WORK ORDER
Below is a listing. Quote from it, exactly, the lines from the one containing "Click the plus box to upload local image" down to the one containing "The image size is (1568, 774).", both ends included, and nothing else.

DATA TO EXAMINE
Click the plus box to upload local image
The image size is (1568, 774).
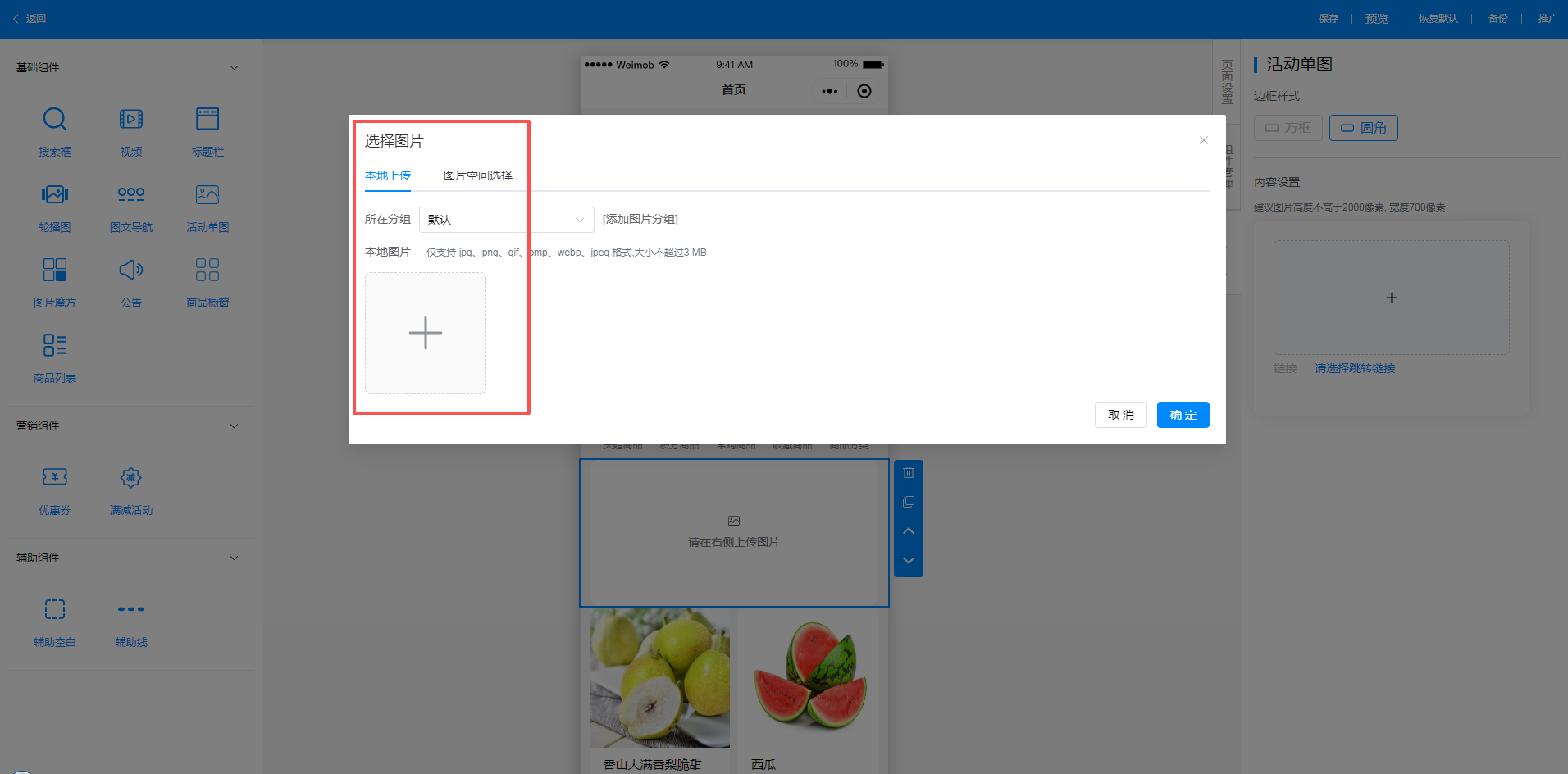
==
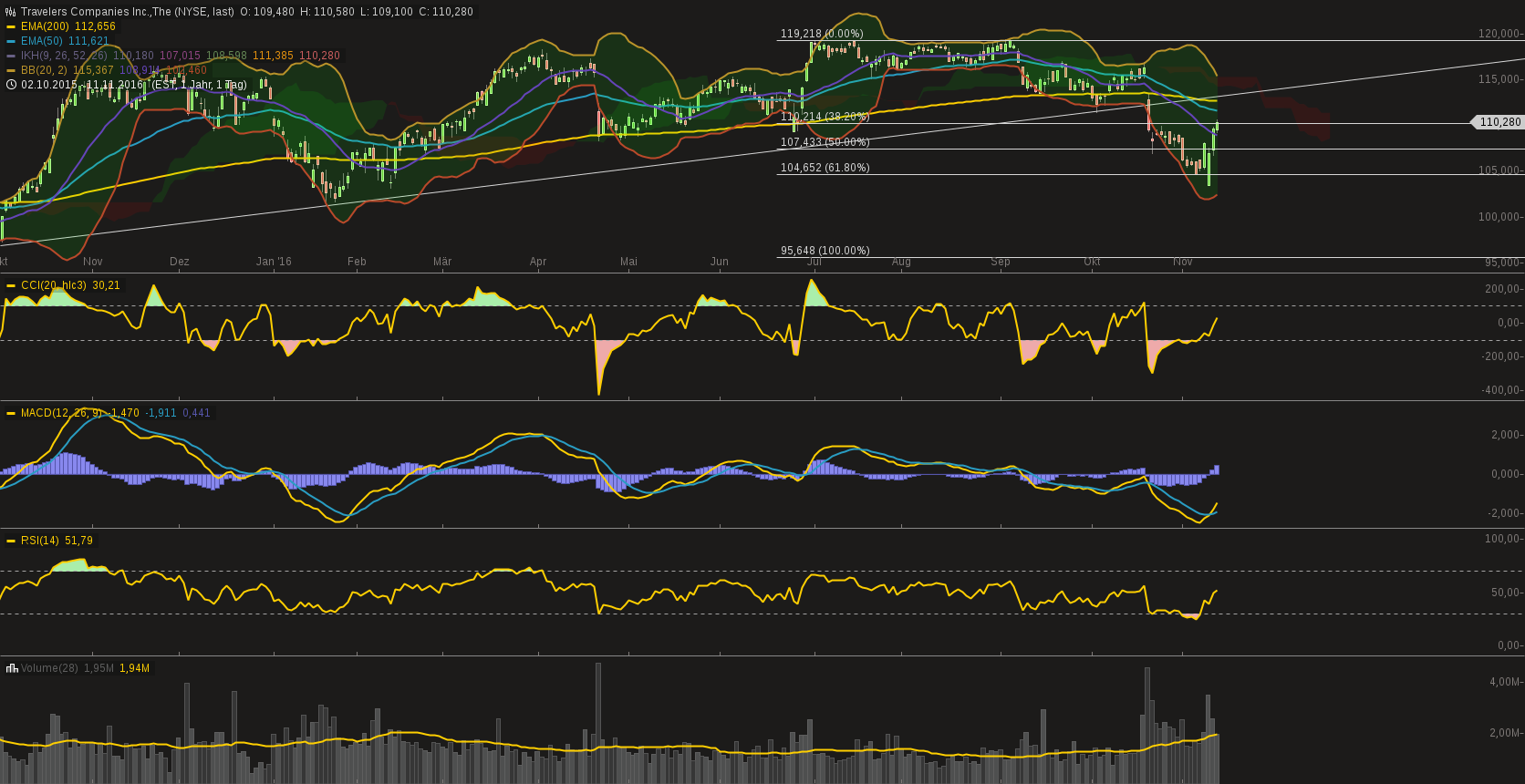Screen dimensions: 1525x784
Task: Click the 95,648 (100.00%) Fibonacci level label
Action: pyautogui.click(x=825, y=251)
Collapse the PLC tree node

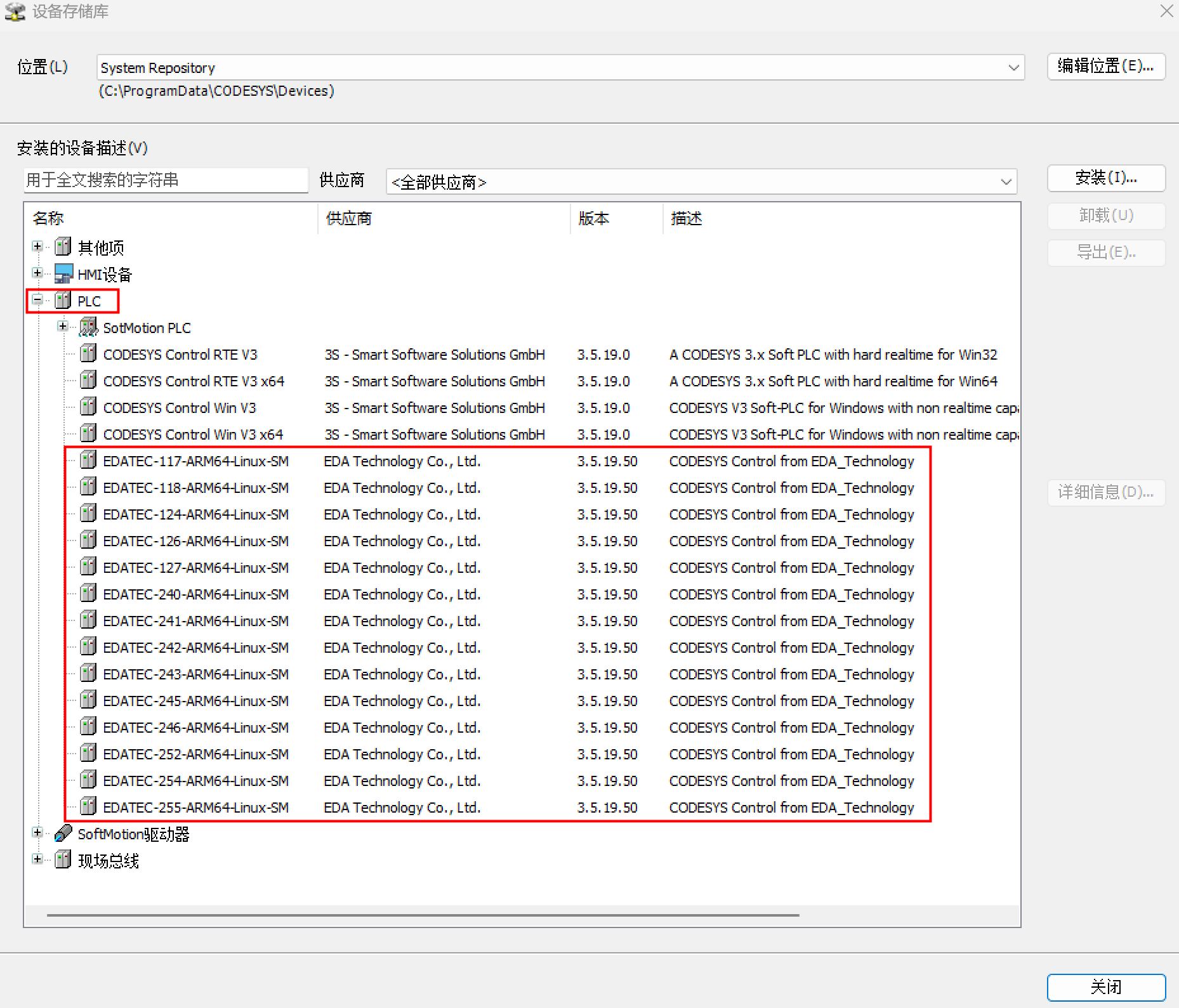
==
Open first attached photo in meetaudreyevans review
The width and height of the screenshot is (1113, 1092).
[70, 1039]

OUTPUT FOR THIS EXERCISE
Click the plus box to upload local image
The image size is (1568, 774).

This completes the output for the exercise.